Y volvemos a Adamuz. Un Gobierno que no mantiene lo básico. Hoy son los trenes; ayer, las carreteras; mañana, lo que toque. Siempre la misma técnica, tan vieja como eficaz: acusar al rival de las propias fechorías, generar ruido y blindarse. Óscar Puente se refugia en la «herencia recibida» y promete que «lo mejor está en camino». Siempre está en camino. Y siempre es culpa de los otros.

Mientras tanto, el presidente del Gobierno no acude al funeral de las víctimas. Desde Moncloa dicen que no va a actos religiosos, aunque sí le hemos visto hacerlo fuera de España. Olvida que España tiene raíces cristianas y que, como presidente, le corresponde representar a todos. Pero Sánchez ya dejó claro que para él hay un muro: los suyos y los otros. Y ni siquiera «los suyos» están bien gobernados. Basta mirar la vivienda, la sanidad o la educación. La excusa no cuela. Las propias víctimas lo han dicho: consideran a este Gobierno parte del problema, es decir, responsable. Tanto es así que su oposición obligó a suspender un homenaje de Estado laico en Huelva al que Sánchez tenía previsto acudir. La romantización del «sólo el pueblo salva al pueblo! puede quedar muy bien en redes, pero es profundamente irresponsable. La solidaridad no puede servir para tapar responsabilidades. Alguien falló. Y a alguien hay que pedirle explicaciones. Porque, a día de hoy, nadie sabe oficialmente qué pasó con el apagón. Y lo que no se explica, se repite.
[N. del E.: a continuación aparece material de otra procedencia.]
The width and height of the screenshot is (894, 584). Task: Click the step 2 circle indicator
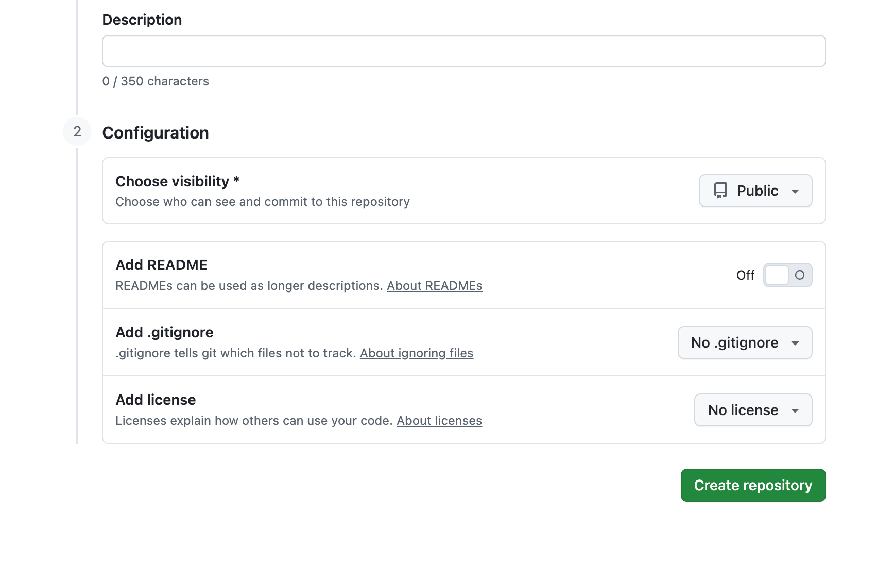click(x=77, y=132)
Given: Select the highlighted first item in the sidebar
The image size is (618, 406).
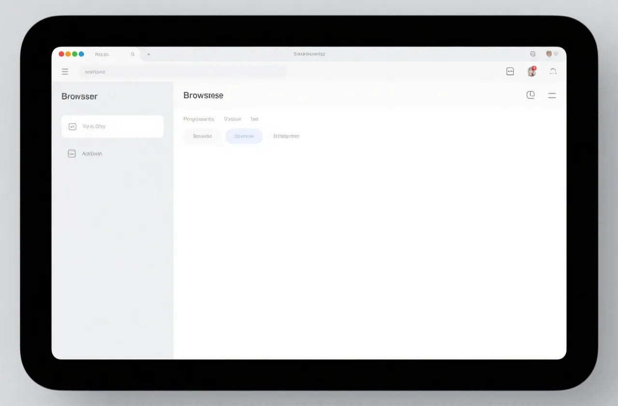Looking at the screenshot, I should 112,127.
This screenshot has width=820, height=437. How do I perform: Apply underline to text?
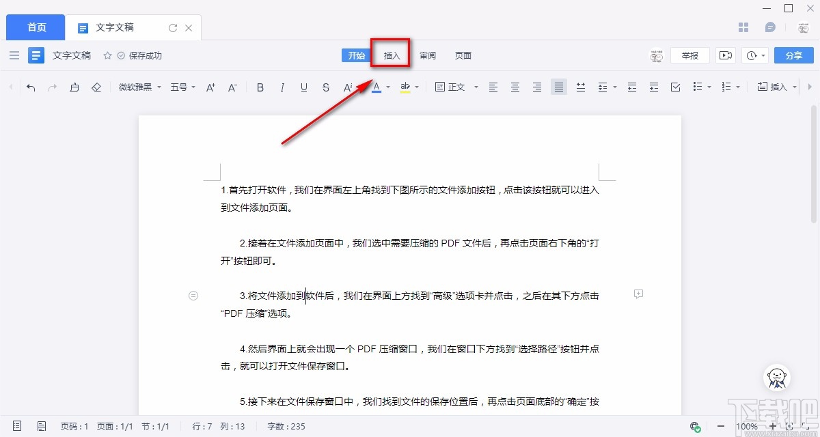coord(303,87)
Óscar Puente sigue enredado en excusas: que renovar la vía no es renovarla entera, que todo se ha hecho bien, que no tiene respuesta para todo. Más que ingeniería ferroviaria, ¡las artes escénicas son lo suyo! El escenario, sin embargo, es inequívoco: incidentes operativos, descarrilamientos, cortes de servicio, retrasos acumulados. La conservación de la red ferroviaria está en el foco. Las causas serán multifactoriales desde el punto de vista más técnico pero hay una verdad elemental: el mantenimiento es lo básico. Y no se ha hecho. La conciencia de Puente puede estar muy tranquila, pero su responsabilidad política es innegable. Por el deterioro constante y advertido del servicio. Por ofrecer informaciones inexactas y engañosas. Por intentar eximirse de culpa a base de versiones cambiantes: primero el tren, luego las soldaduras, después el material defectuoso, más tarde que el tramo estaba completamente renovado. Todo corregido después. Todo rectificado. Todo desmentido.
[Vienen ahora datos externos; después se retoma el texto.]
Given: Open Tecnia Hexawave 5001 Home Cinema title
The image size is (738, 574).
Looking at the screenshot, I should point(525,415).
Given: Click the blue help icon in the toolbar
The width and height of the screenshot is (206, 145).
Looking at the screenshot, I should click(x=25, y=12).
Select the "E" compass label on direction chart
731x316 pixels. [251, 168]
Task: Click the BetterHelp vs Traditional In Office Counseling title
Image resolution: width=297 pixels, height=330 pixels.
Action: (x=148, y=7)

Hemos entrado en una etapa extraña, casi distópica, en la que el lenguaje ya no sirve para describir la realidad sino para ocultarla. Las palabras se estiran, se vacían, se retuercen hasta decir lo contrario de lo que significaban. Regularizar no es regularizar; mantener no es mantener; renovar no es renovar. Y señalar lo evidente se ha convertido en un acto sospechoso. Hoy, llamar a las cosas por su nombre te coloca automáticamente fuera del sistema, en la categoría de los incómodos, los radicales, los que «no entienden la complejidad». Como si la realidad necesitara intérpretes oficiales y no ciudadanos con ojos. En este clima, negar lo obvio se ha vuelto política de Estado. Y aún hay quien se resiste a ver que cuando una democracia deja de confiar en los hechos y empieza a perseguir a quien los señala, lo que se abre paso no es el progreso, sino una peligrosa deriva que a España le empieza a resultar demasiado familiar. Una inquietante vocación de república bananera.